Reference should also be made to Chapter 47 - Disclosure of Information, and Chapter 201 Disclosure and Exchange of Information with others in criminal proceedings.Notes: [s433 and r9.4(7)] [r9.5(1)(2)]
64.20 Discovery and inspection of documents
LPP is most commonly invoked in the discovery process. In most court actions in England and Wales a large amount of evidence is placed before the court in the form of a bundle of documents agreed between the solicitors for the parties. The general rule is that documentation from each party is made available to all other parties by means of a process known as discovery of documents in which all documents relevant to the issues between the parties are listed in schedules which are then served on the other parties, with the right for each side to inspect and take copies of those documents they require. The rules relating to discovery and inspection of documents in the High Court can be found in Order 24 of the Rules of the Supreme Court. However, discovery and inspection are entirely at the discretion of the court; discovery will not be ordered unless it is necessary either for disposing fairly of the case or for saving costs. The court will not allow oppressive discovery. If a document is read or is put in evidence, any privilege in respect of it is waived.

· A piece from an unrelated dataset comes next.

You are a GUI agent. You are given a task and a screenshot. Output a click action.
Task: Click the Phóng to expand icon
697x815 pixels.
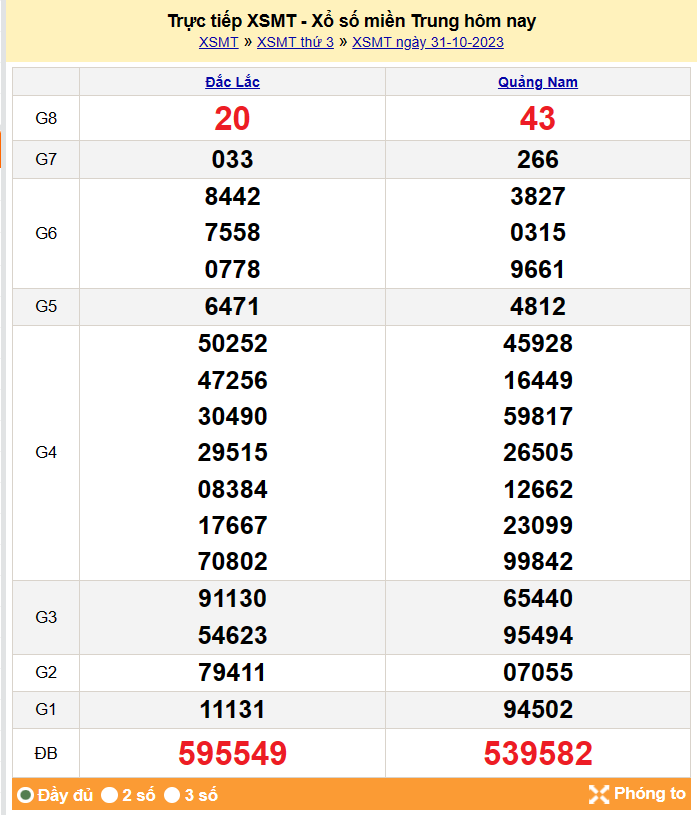(x=599, y=795)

64.21 Privileged documents disclosed by mistake
During the process of discovery, copies of privileged documents sometimes are passed to the opposing party; this is usually a simple mistake. The general principle is that in such circumstances waiver of privilege will readily be assumed. However, this rule is often mitigated in practice by the effect of the decision in Derby & Co. Ltd v Weldon (No 8)  3 All ER 762 which held that where privileged documents are inadvertently disclosed to the other side in circumstances such that the inspecting party must have realised that a mistake had occurred but sought to take advantage of the inadvertent disclosure, the court had power, under its equitable jurisdiction, to order the inspecting party to return all the copies of the privileged documents obtained as a result of the mistake and also to grant an injunction restraining that party from using the information contained in the documents.

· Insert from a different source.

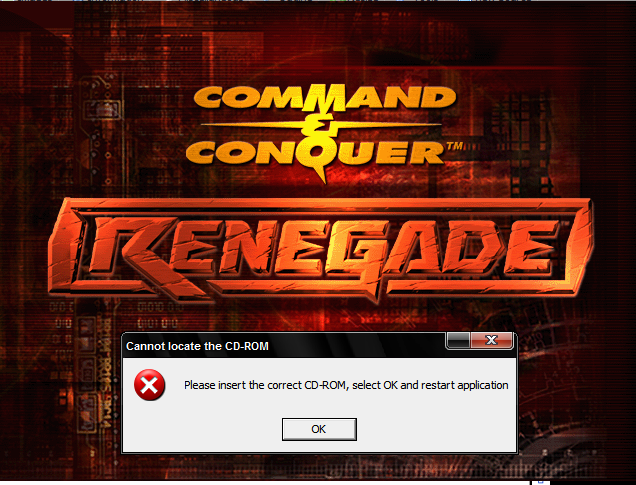Click the yellow horizontal line across the logo
This screenshot has width=636, height=485.
click(320, 125)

64.22 Privileged documents obtained improperly
Privileged documents obtained by deception or otherwise improperly cannot be used by the party obtaining them (ITC Film Distributors Ltd v Video Exchange Ltd  Ch 431).
64.23 Partly privileged documents
Some documents relevant to the issues in the litigation may contain sections for which a party wishes to claim privilege and other sections which, if viewed in isolation, are not privileged and thus are willing to produce for inspection. The law on this point is complex. A document which contains sections which are privileged and sections which are not and can be divided into separate and distinct documents is referred to as a "severable document" (see Great Atlantic Insurance v Home Insurance  1 WLR 529, 536). A document which contains sections which are privileged and sections which are not and which is not a severable document is referred to as a "composite document". A solicitor preparing his client's list for discovery may wish to give his opponent access to the unprivileged sections of a "composite document" but must exercise care to ensure that in doing so he is not treated as having waived his client's privilege, thus giving the other party access to the sections of the composite document which the client objects to produce. See also paragraph 64.10 regarding express waiver.
In the case of Barings plc  All ER (D) 1, the Vice Chancellor ruled that D reports are not protected by LPP since the D report was brought into existence as a result of a statutory obligation under section 7(3) of the Company Directors Disqualification Act 1986.
The Vice Chancellor noted that even if the D report was subject to LPP, in his view it should be waived. Disqualification Unit are presently running a test case to determine whether the Unit is obliged to disclose to respondents the D reports and supporting documents.